Tuesday, September 15, 2015

20150915 THE CURSE OF NOTATION:

Making connections between representations.

In SHNUMBERS, I disclosed that I am an oversimplificator. I am simply not smart enough to understand and appreciate the subjects like reform math. To me this reform means that teachers got science off their backs, and happily allowed themselves not to teach. The school is now free, and nothing in this democracy can bring it under control.

I wish it was so simple. In reality, school keeps itself employed imitating teaching. It looks like they throw at the students everything in hope something may stick (guess, that's how they understand the multiple embodiment principle). Knowing arithmetic is no longer enough, and, actually, is not even required. The students got to learn the silly stuff, call it common core or whatever. Or else.

"Standards" (another name for silly stuff meant to keep teachers busy) can be good for bad students. They may not know how to multiply, but if they learned to look up the data in the linear tables or recognize the patterns like 13579, this would be something.

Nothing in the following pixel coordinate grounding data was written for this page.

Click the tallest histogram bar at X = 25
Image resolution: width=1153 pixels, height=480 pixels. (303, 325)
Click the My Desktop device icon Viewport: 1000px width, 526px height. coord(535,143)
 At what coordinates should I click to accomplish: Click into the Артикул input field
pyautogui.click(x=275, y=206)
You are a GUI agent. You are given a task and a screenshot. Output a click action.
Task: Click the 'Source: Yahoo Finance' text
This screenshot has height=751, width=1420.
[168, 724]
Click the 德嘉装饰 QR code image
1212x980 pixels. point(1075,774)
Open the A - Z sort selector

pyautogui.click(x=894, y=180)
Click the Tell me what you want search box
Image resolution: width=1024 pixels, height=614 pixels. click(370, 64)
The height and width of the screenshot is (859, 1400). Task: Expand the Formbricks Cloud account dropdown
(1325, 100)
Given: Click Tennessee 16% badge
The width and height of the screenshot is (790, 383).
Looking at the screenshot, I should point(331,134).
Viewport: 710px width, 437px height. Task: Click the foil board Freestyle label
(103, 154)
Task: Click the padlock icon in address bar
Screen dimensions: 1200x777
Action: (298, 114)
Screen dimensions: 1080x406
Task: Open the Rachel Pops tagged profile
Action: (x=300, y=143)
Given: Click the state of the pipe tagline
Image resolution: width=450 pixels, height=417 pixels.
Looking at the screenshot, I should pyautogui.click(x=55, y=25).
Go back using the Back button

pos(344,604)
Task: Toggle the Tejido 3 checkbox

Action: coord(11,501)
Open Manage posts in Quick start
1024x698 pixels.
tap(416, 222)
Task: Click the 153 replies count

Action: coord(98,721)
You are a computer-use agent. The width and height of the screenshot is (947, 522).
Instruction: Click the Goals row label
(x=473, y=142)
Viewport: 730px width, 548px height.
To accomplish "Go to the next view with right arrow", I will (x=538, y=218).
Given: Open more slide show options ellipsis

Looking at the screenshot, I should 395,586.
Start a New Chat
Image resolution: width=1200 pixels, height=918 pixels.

School operates under an assumption that a standard American student can not learn multiplication. I don't believe in this, but I have something else to care. What if my children can? School make them learn as if they could not, or punish. Trust an immigrant, who can't even speak decent English: teachers still think that they are surrounded with cavemen, and believe they are the ones who carry the torch.

Even for the teachers, picking and getting the silly stuff falling from above is hard. The best defense I can think of as a parent is: aim high. Teach representations that may knock the reformers' socks off.

Here is a recent example. I have a plastic jar with 1000 1 cm cubes, like the ones in Dienes sets. We don't open it often. The cubes are too small, poorly made, and the colors are ugly.

Suddenly, I realized that there were 10 colors in the set. I built the table linking them to numerals and suggested to perform computations in colors. This did not make TLG happy - she hates everything new - but she quickly got the idea. By the following lesson she remembered them all (I did not) and called the colors by their numeral names quite confidently.

I challenged TLG to build the chart of additions in color. She agreed, but I had to do the gluing. Otherwise she wold probably get mad at me because the idea became too simple to her to be exciting.

So TLG was telling me which color to glue next, and we ended up with what you see on the picture. We could not finish it because I ran out of glue dots, but the progress was convincing enough.

Teaching at home, I present new concepts from different angles or try to derive them from what TLG has learned before (not necessarily in mathematics), but it's not multiple embodiments. Even at it's finest, the idea of multiple embodiment contradict all my learning and teaching experience. I believe the abstract ideas must be acquired on some familiar substrate (I use pegboards a lot). TLG's intellectual life has been revolving around those awful pegboards since she was 2 years and 4 months old.

This said, there is a similar problem, which American school with it's dependence on formal testing greatly amplifies. Once kids learn notation, they quickly forget what it means. They may know how to use it, but in the core their knowledge is absurd. I am constantly trying to break the ice, offering new disguises for well studied concepts. In the language of reform math, I want them to make connections between concepts and representation.